Wie ein Mensch ohne Biografie

Am meisten verging mir der Appetit, wenn ich aufgezeigt bekam, wie lebenssüchtig Max war, wie er alles selber bestimmen und in jedem Augenblick intensiv haben wollte. Während ich meine beste Lebenszeit damit vergeudete, dass ich das Leben eines andern zusammenpuzzelte.

Manche Biografen rächen sich, indem sie das Tun und Treiben dieses andern dann ins Kleine und Schäbige herunterdrücken, das einzig ihnen vertraut ist. Sie breiten lustvoll Fehltritte und Schwächen aus. Ich schwor mir stattdessen, das intensive Leben nachzuholen, es zu geniessen, sobald das Buch fertig war. Und Max beziehungsweise sein Ruhm sollte mir gefälligst dabei behilflich sein.

Dann erschien die Biografie endlich, doch zunächst blühte nur meine postnatale Depression auf. Frischs Ruhm ermöglicht mir zwar tatsächlich viele Reisen und faszinierende Begegnungen, gleichwohl fühle ich mich nach einer Lesung oder Podiumsdiskussion meist wie ausgeleert. Wie ein Mensch ohne eigene Biografie eben.

Einmal allerdings war es anders. In Moskau. Wie oft hatten die kalten Krieger der Schweiz den verhassten Frisch hierher verbannen wollen. Nun war ich da und fühlte mich alles andere als verbannt. Nach meinem Auftritt gab mir die schönste Frau im Saal die Hand. Sie war Schauspielerin und studierte mit ihrem Theater gerade ein Frisch-Stück ein. Wir wussten auf Anhieb, worüber wir reden konnten.

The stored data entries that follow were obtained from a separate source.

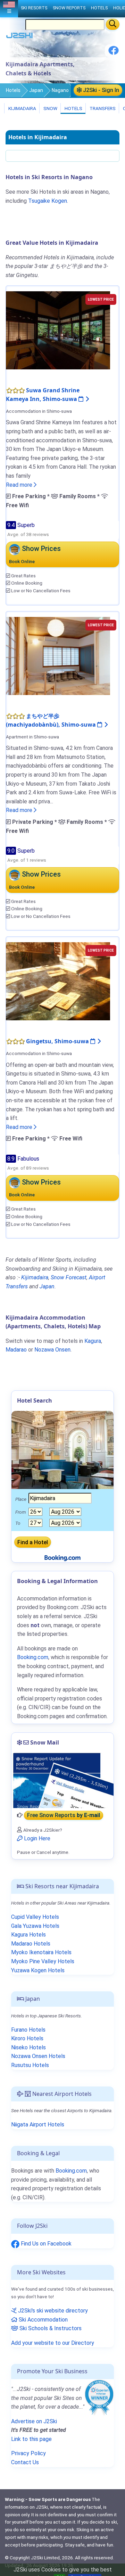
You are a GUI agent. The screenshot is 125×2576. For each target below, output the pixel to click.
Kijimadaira (21, 108)
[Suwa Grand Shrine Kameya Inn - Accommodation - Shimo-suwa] (58, 329)
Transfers (102, 108)
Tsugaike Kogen (47, 201)
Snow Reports (69, 7)
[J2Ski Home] (19, 37)
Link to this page (31, 2439)
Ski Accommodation (42, 2319)
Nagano (60, 90)
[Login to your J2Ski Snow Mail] (62, 1780)
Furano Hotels (28, 2029)
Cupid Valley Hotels (35, 1917)
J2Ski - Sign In (100, 90)
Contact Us (25, 2462)
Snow (49, 108)
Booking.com (71, 2170)
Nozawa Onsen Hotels (38, 2056)
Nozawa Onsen (52, 1349)
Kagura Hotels (28, 1934)
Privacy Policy (28, 2453)
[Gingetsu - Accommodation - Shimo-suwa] (58, 981)
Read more (20, 485)
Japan (36, 90)
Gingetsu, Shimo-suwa (58, 1041)
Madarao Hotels (30, 1943)
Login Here (36, 1838)
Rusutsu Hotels (30, 2065)
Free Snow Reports (63, 1815)
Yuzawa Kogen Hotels (38, 1970)
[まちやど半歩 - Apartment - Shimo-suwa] (58, 655)
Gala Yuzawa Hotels (35, 1926)
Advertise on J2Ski (34, 2421)
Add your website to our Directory (52, 2343)
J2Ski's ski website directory (52, 2310)
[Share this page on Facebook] (113, 53)
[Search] (112, 24)
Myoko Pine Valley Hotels (42, 1961)
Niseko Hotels (28, 2047)
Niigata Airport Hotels (37, 2124)
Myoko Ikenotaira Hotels (41, 1952)
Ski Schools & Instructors (50, 2328)
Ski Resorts (34, 7)
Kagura (92, 1341)
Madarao (16, 1349)
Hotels (13, 90)
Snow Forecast (68, 1277)
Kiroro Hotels (27, 2038)
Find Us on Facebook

Allein schon wegen dieses Augenblicks haben sich die zehnjährigen Strapazen mit Max gelohnt, dachte ich. Und gleichzeitig dachte ich, wie unwirklich diese Begegnung war. Niemals dürfte man so viel Romantik in einer Biografie ausplaudern. Da ist es nur gut, wenn man keine eigene Biografie hat.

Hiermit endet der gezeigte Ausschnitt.